Extracted data →
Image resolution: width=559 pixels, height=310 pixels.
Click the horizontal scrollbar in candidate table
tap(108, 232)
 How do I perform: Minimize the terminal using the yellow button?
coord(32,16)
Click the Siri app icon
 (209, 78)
---
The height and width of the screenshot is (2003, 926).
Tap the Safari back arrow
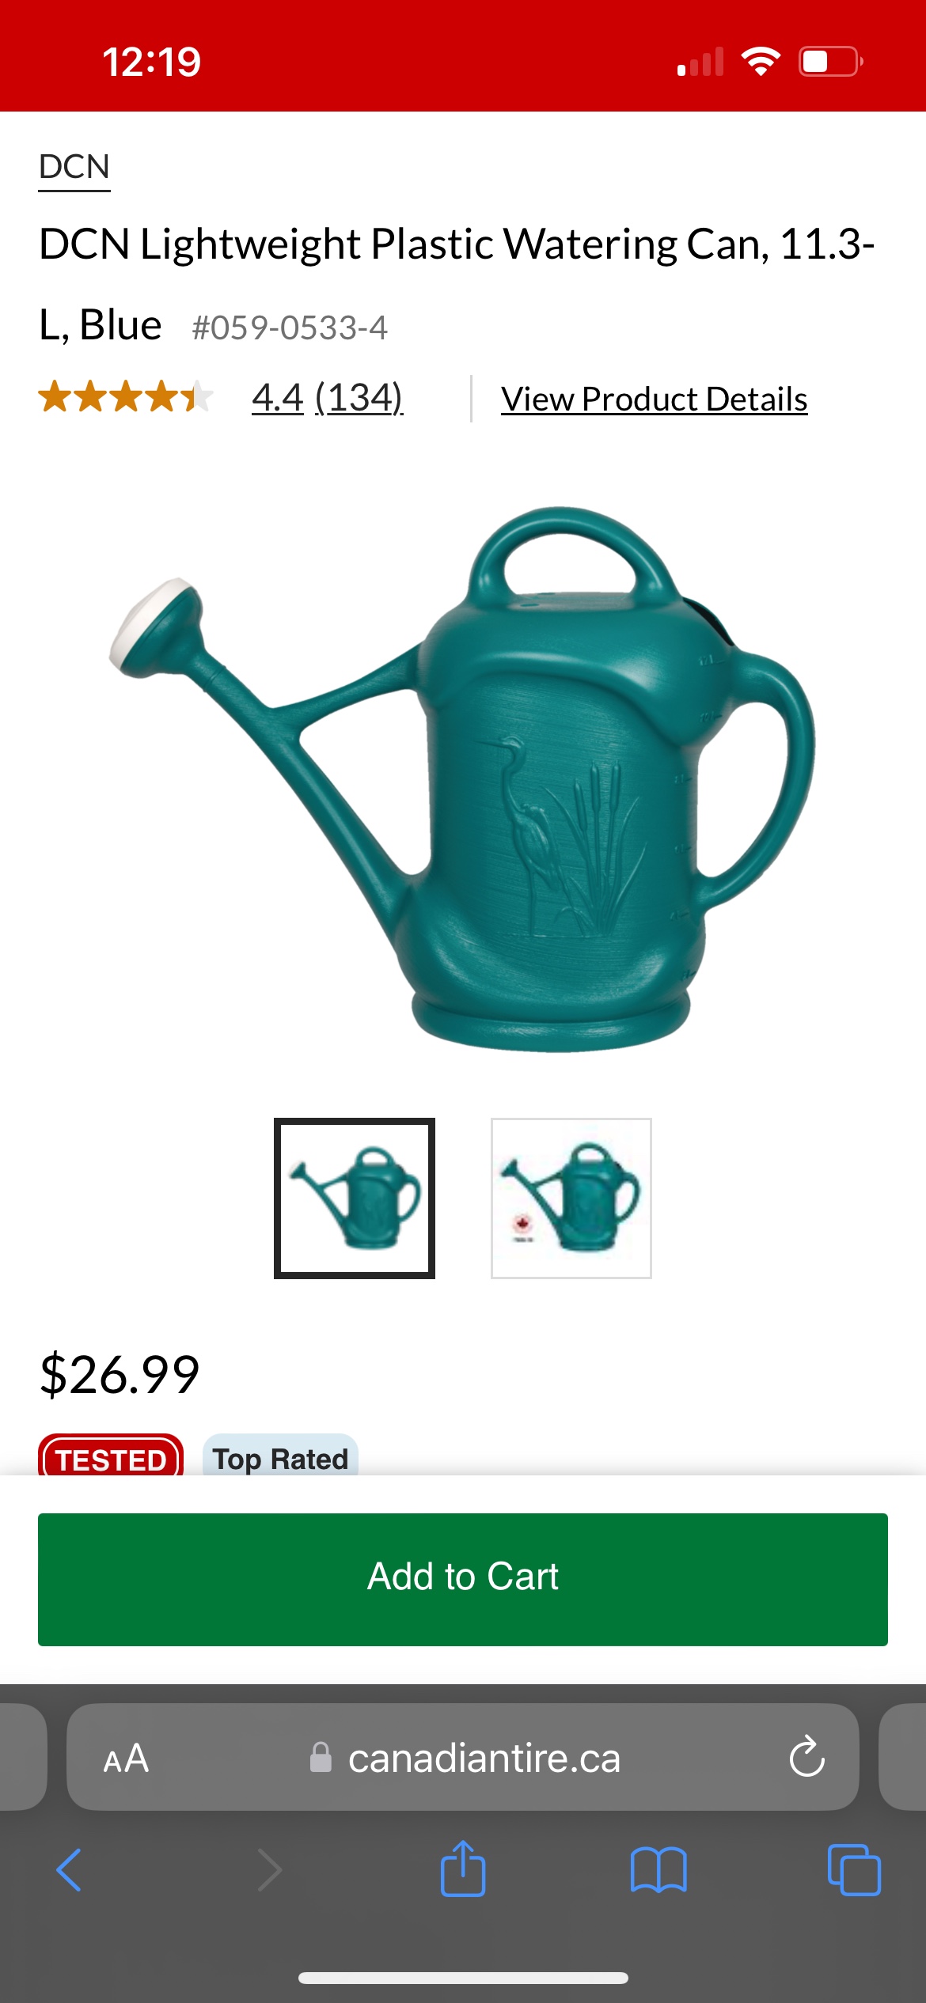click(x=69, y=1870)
---
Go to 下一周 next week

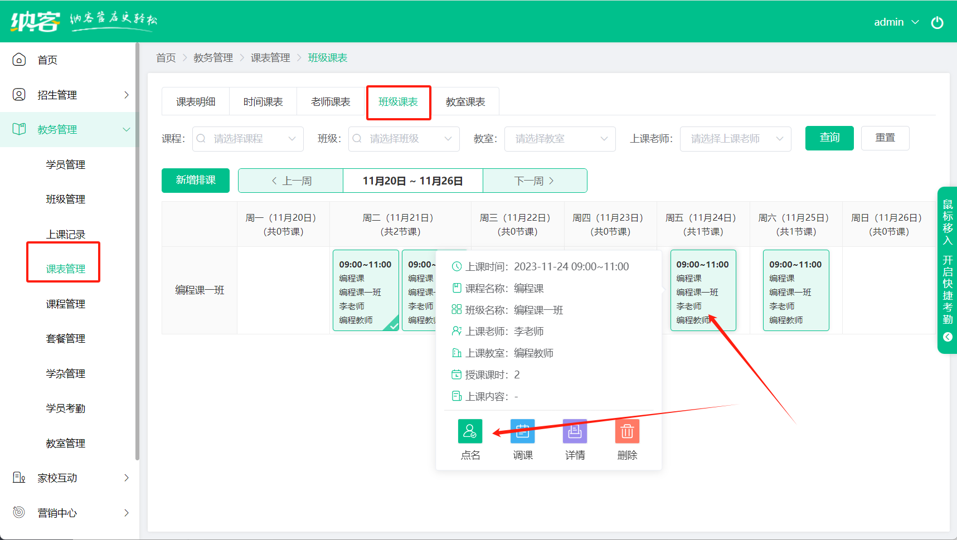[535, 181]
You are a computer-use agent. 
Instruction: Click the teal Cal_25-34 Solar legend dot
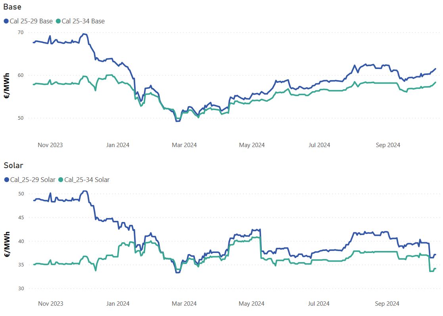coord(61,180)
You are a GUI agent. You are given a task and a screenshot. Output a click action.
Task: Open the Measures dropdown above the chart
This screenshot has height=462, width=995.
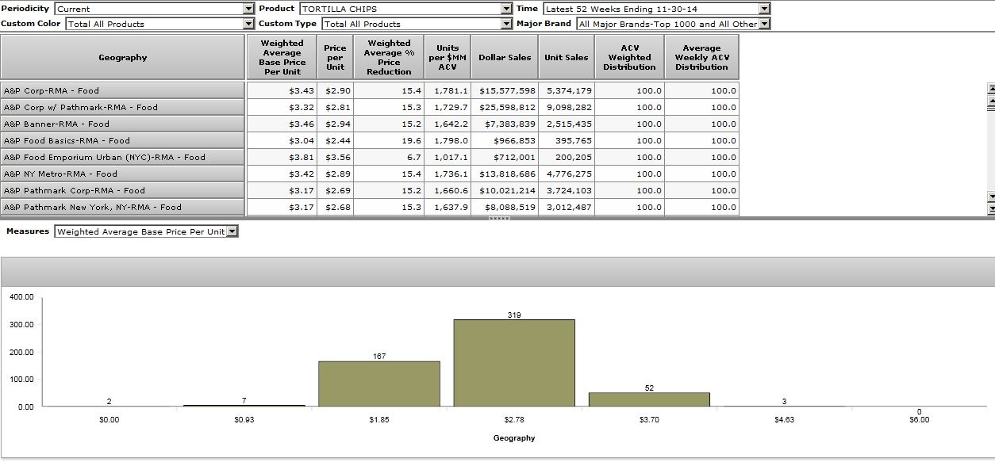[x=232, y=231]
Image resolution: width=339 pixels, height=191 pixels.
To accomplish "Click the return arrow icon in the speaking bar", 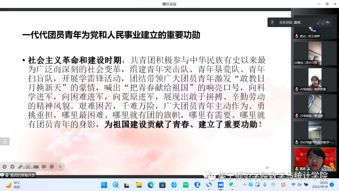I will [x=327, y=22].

Work instructions → Report every line of the records that contains the word "agent".

Finished task →
You are a computer-use agent. 
You are a GUI agent. You are given a task and a screenshot. Output a click action.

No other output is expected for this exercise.